Optical and near-infrared nebular-phase spectroscopy of SN 2024ggi: constraints on the structure of the inner ejecta, progenitor mass, and dust

TL;DR

This paper presents optical and NIR nebular spectra of SN 2024ggi, constraining the progenitor mass, ejecta structure, and dust formation, revealing bipolar element distribution and new spectral features.

Contribution

It provides the first report of double-peaked NIR emission lines indicating bipolar ejecta and estimates the progenitor mass using spectral modeling.

Findings

Progenitor star mass estimated at ~14 M_sun.

Detection of double-peaked NIR emission lines indicating bipolar ejecta.
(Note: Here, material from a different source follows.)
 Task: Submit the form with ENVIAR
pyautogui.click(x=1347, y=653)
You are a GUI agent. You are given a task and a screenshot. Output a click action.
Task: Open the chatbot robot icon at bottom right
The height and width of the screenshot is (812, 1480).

Evidence of dust formation through blueshifted emission lines.

Abstract

We present optical and near-infrared (NIR) spectroscopic observations of the nearby Type II supernova SN\,2024ggi from 250 and 581 days after the explosion. Comparing the evolution of the [\ion{O}{1}] at 6300, 6363 \text{\AA} doublet normalized to the continuum with spectral models from the literature, we estimate a progenitor star zero-age main-sequence mass ($M_{\mathrm{ZAMS}}$) of $\approx 14$ M$_\odot$. This value is consistent with $M_{\mathrm{ZAMS}}$ reported in the literature from independent methodologies. The nebular spectra are used to study the structure of the inner ejecta. The broad H$\alpha$ line has a full-width at half maximum (FWHM) of $\simeq 3900$ km s$^{-1}$, with small deviations from a symmetric Gaussian profile centred at zero velocity, and the [\ion{O}{1}] doublet is blue-shifted by $\approx -940$ km s$^{-1}$. In the NIR, the nebular spectra reveal double-peaked emission features of \ion{Mg}{1} and [\ion{Fe}{2}] lines between +250 and +319 days, suggesting a bipolar distribution of intermediate mass and iron peak elements in the line-of-sight. Such a double-peaked feature in these NIR lines has not been previously reported. No corresponding asymmetries are observed in the hydrogen lines, suggesting that the asymmetry is mostly confined to intermediate mass and iron peak elements in the innermost core of the supernova ejecta. Additionally, we detect first-overtone carbon monoxide (CO) emission at 2.3,$\mu$m between 250 and 319 days, and a blueshift in the emission lines of H$\alpha$, [\ion{O}{1}], \ion{Mg}{1}], and [\ion{Fe}{2}] in the +581 day optical spectrum, consistent with dust formation in the ejecta.